Can’t help having Chris Rea singing repeatingly his “this is the road to hell” in my head. I do hope that the road leads to a hot place, since I’m addicted to the warmth, but I would prefer a beach and not hell…
Psychological illness due to the diseases affect on you and/or your family
I just want to say that I’m sorry for this long time without any helpful posts but me and my family are having a tough period now. Hopefully this period can lead to a post where I write about the psychological affects your MS or other chronical disease can lead to. This to prevent you from fall so far down in the hole as I have. Most people would probably say that I’ve been in the bottom of the hole, but life has thrown me so many curved balls that I do not dare to hope that the worst is over.
Ask for help
My advice to you is to ask for help in time when you’re feeling down. Don’t be afraid to tell them if you feel that taking your life is an alternative! I wish I had. I wish I had listen to the little voice in me whispering that the world would be a better place without me. Whispering that it would be better for my husband and kids without me, since there are so many things they need to adapt to because of me.
If I had told my contact in the psychiatric sphere how I really felt I would probably not be where me and my family are right now. And this is the reason to why I have to focus on other things right now. I will try to post shorter “posts” on my Instagram and your welcome to follow me there. I’ll try to write there about my coping strategies (which are very basic and few right now because of me about to becoming depressed). My best strategy is to see my friends even if I really have none energy. I need to see other persons than my family. It sounds harsh but consider that I’ve been bound to our house for several weeks now. I haven’t been able to drive because of thrombosises in my left leg so if I’ve had to go anywhere I have had to wait until my husbands working day is over so he could drive me.
I’ve been isolated and for a social person like me, it leads to depression.

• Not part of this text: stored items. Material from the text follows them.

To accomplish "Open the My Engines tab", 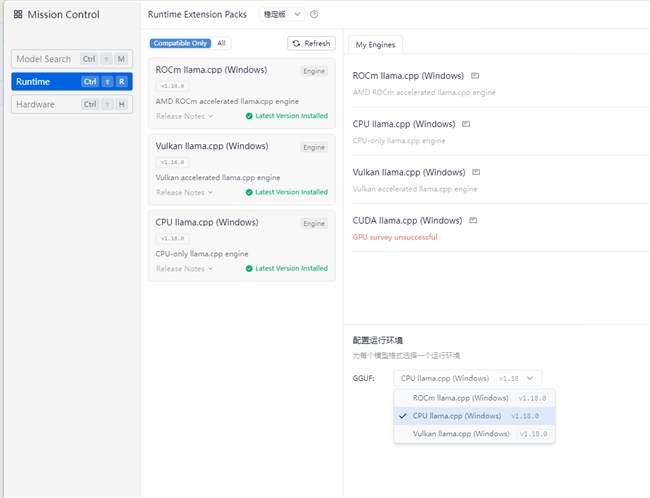I will tap(375, 44).
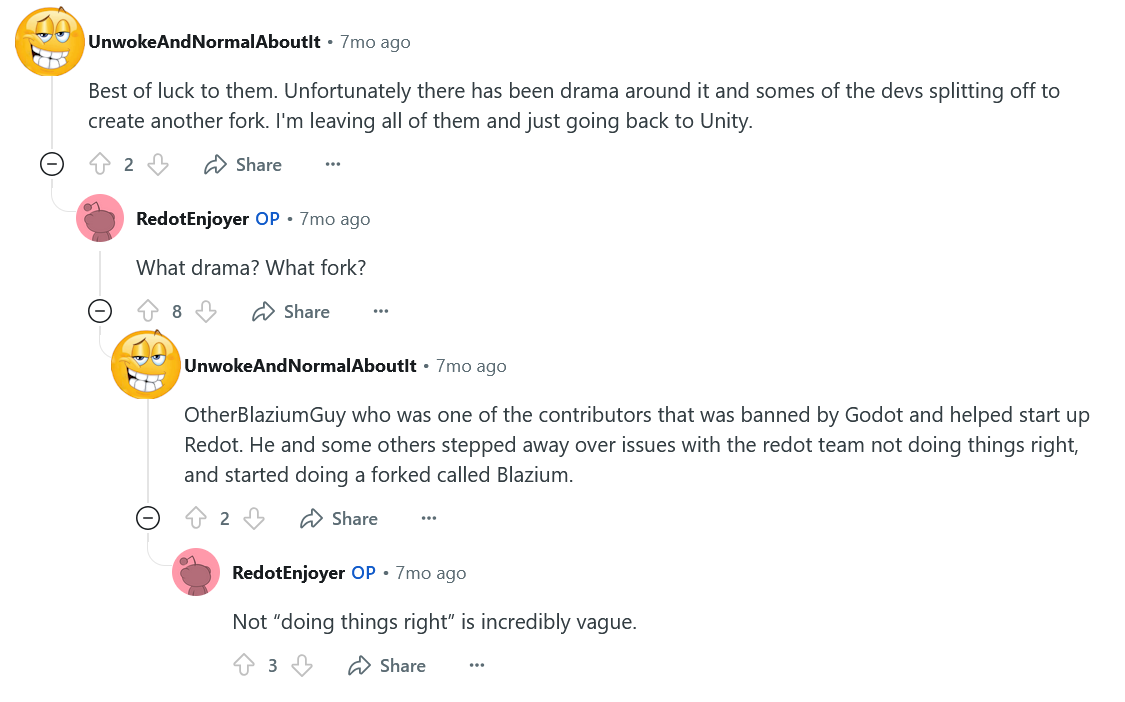
Task: Collapse RedotEnjoyer's "What drama?" reply thread
Action: coord(99,310)
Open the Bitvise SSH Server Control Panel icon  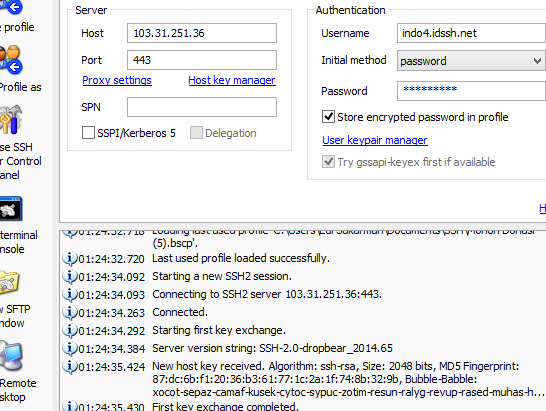pyautogui.click(x=10, y=120)
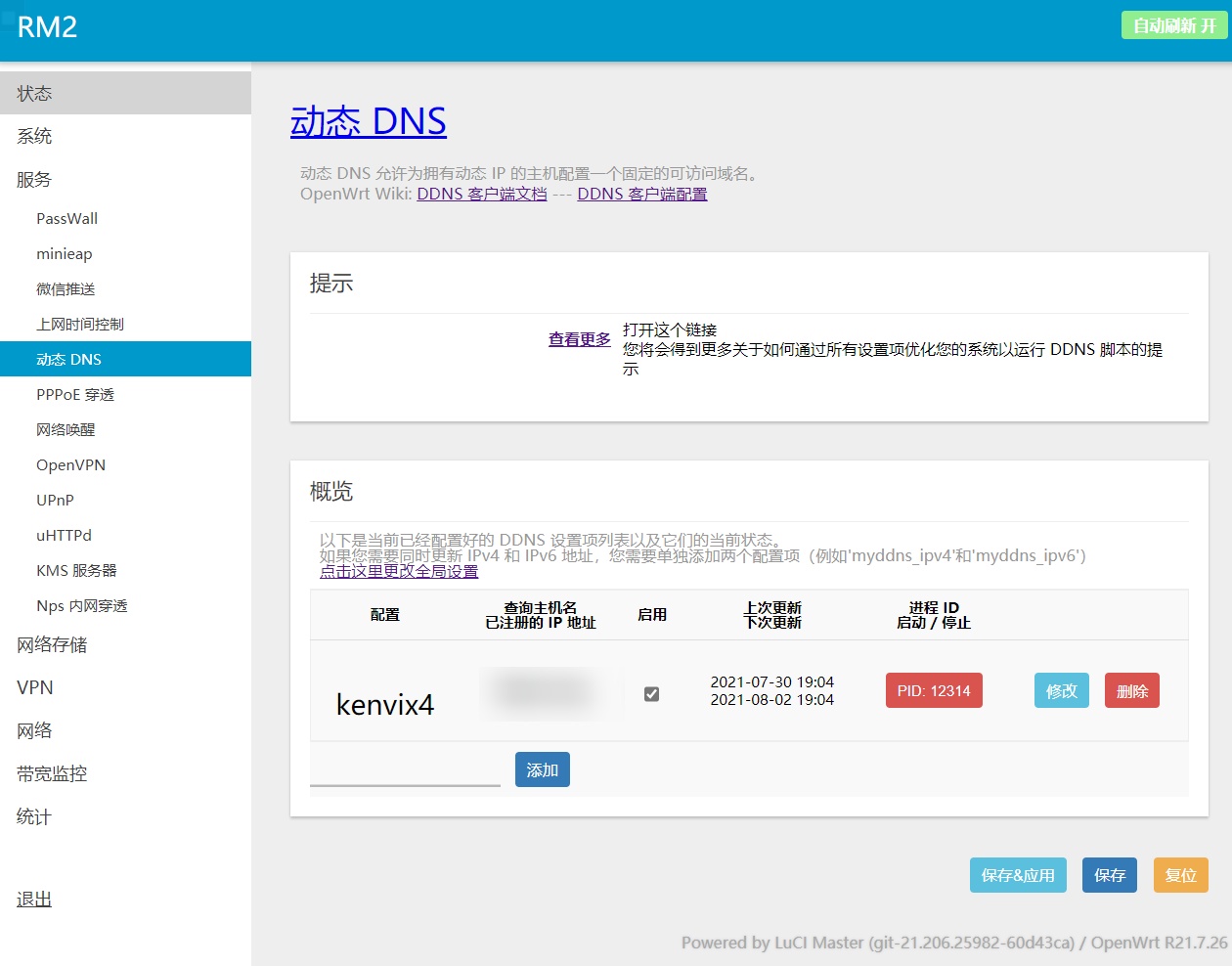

This is a very short version of what has happened but I hope to be able to tell you the long version in the future. Please take care of yourselves!!! Learn of my lesson. Ask for help. There are many different places you can call and talk with someone if you need to. I’m sorry that I don’t have the strength to look up any links and numbers to pass forward to you. But I know that the podcasts https://www.murdermythmystery.com/ and https://www.hillbillyhorrorstories.com
have some recommendations for you in the USA. If you live in Sweden call 1177 and tell them your problem so they can guide you to the closes help for you. If you have any questions for me contact me true the message function in my instapage or thru messages in FB. The link to FB . My account on insta is CopeByCreate.
Now back to just existing. That is difficult enough right now. Love to you all! Can we fight together?
I will be honest with you. This past month/months have been really difficult for me. And that is how it goes when having a chronic disease which is not stabil. So I’ve been having some kind of crises and several days everything has been like gigantic big holes hard to climb out of. This is a very common exprience for many people but when you’re down in these wholes that doesn’t matter to you. You feel that it’s impossible to move on, to get out of that hole. And I’ve been so ready to give up. But I guess I’ve kept on fighting. I’m still here as you can see.
Since Wednesday (today is Monday) I’ve been writing on a post that I really want to post. But my fatigue is more than troublesome and the must to to-dos have been followed of new acute to-dos.